There is a Post-War Plot for those who fought during the Korean War 1950–1953.

==History==
The cemetery was constructed after the Second World War by the Australian War Graves group, and holds the remains of more than 1500 soldiers, mostly from Australia, Canada, New Zealand, India, and the United Kingdom but also the Netherlands and the United States, who died as prisoners of war or during the Allied occupation of Japan.

A post-war section was added after 1953 to bury 171 soldiers who died fighting in the Korean War The cemetery also contains a number of post-War burials, including that of the Australian Victoria Cross recipient Ray Simpson.
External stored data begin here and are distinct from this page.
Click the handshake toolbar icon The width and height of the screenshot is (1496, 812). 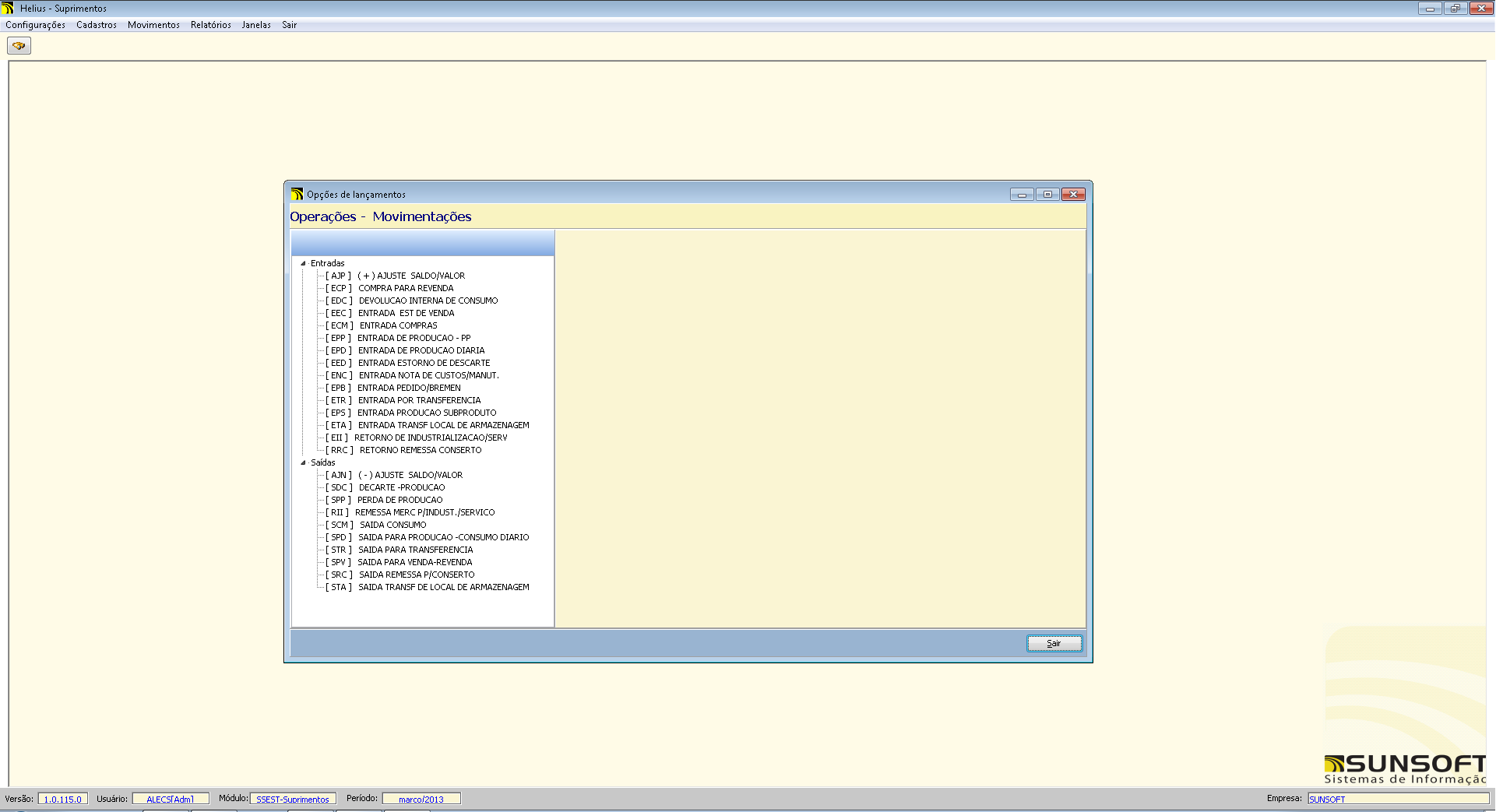[x=19, y=46]
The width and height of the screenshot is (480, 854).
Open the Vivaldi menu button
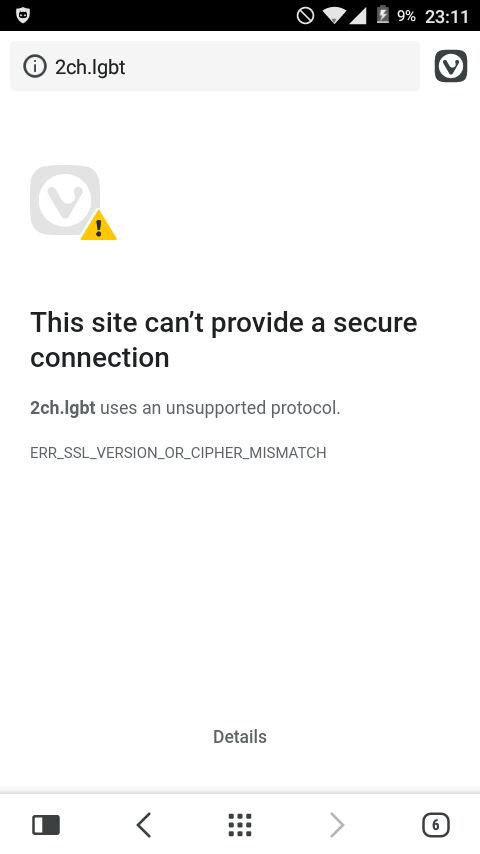click(x=451, y=66)
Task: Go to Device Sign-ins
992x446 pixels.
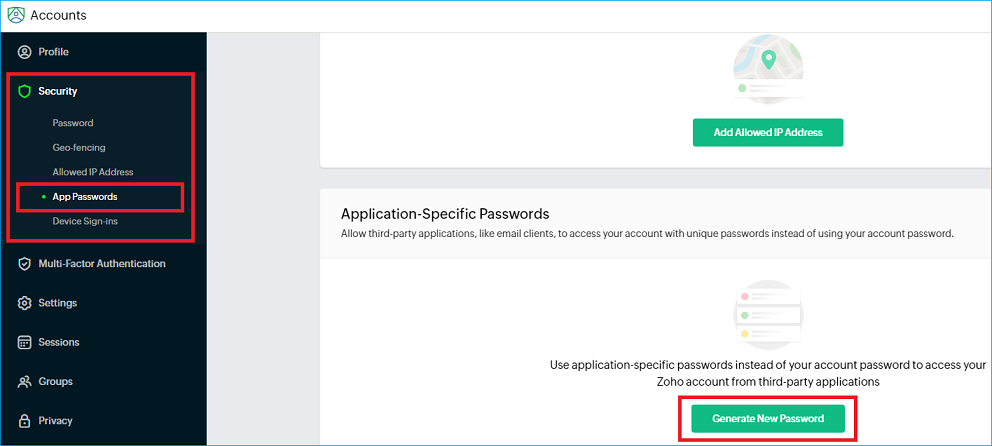Action: coord(85,221)
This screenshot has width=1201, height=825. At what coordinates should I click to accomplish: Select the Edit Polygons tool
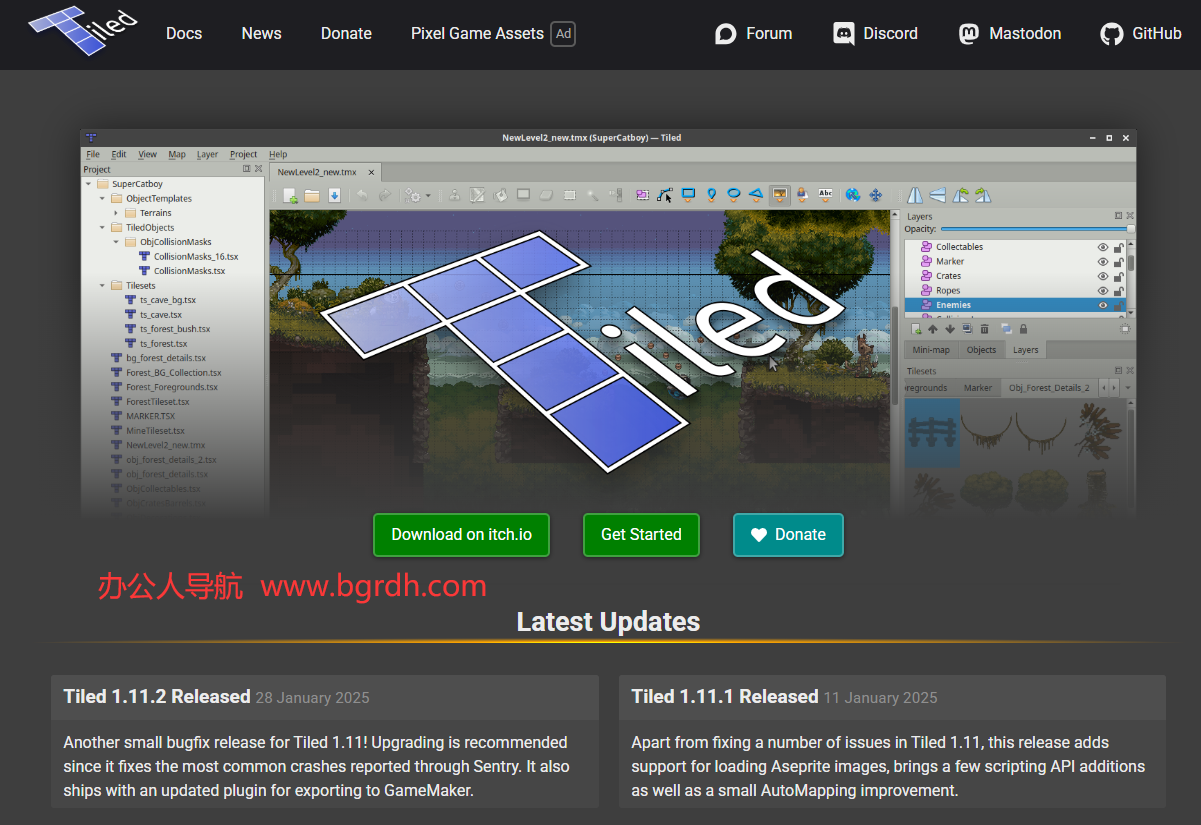pyautogui.click(x=665, y=195)
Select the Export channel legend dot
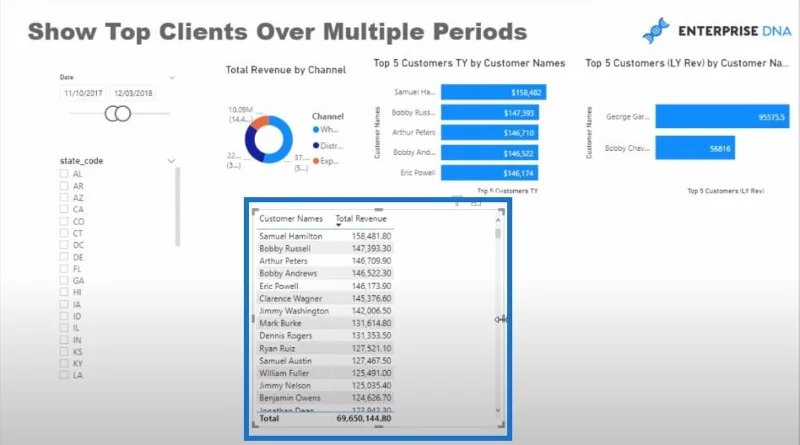Screen dimensions: 800x445 [x=316, y=161]
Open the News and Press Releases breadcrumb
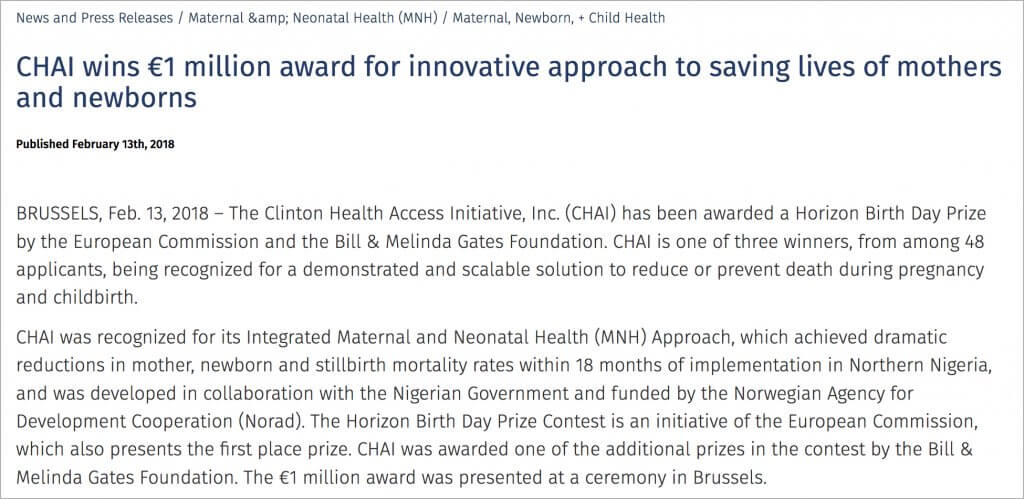Viewport: 1024px width, 499px height. [94, 18]
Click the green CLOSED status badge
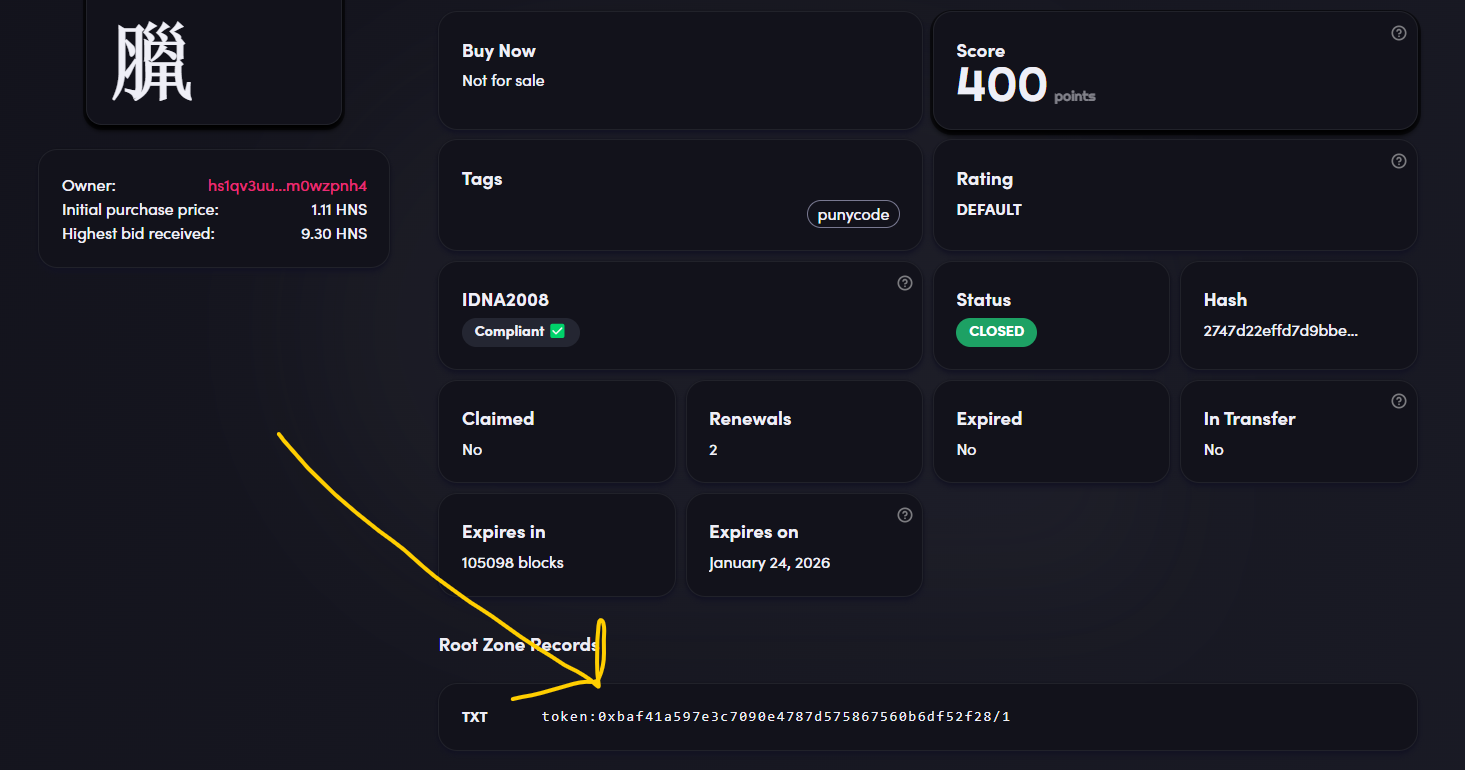The image size is (1465, 770). click(996, 331)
The Yokohama War Cemetery is the only location cared for by the Commonwealth War Graves Commission in Japan, although a memorial to Commonwealth service personnel from the First World War, unveiled in 1922 by Edward, Prince of Wales, is to be found at the historic Foreign General Cemetery in Yamate, Naka-ku, Yokohama.

The cemetery is a venue for annual commemorations by military veterans and their families. The cemetery has also been visited by various members of the British Royal Family including Queen Elizabeth II in May 1975, Princess Diana in February 1995 and by Prince William in February 2015.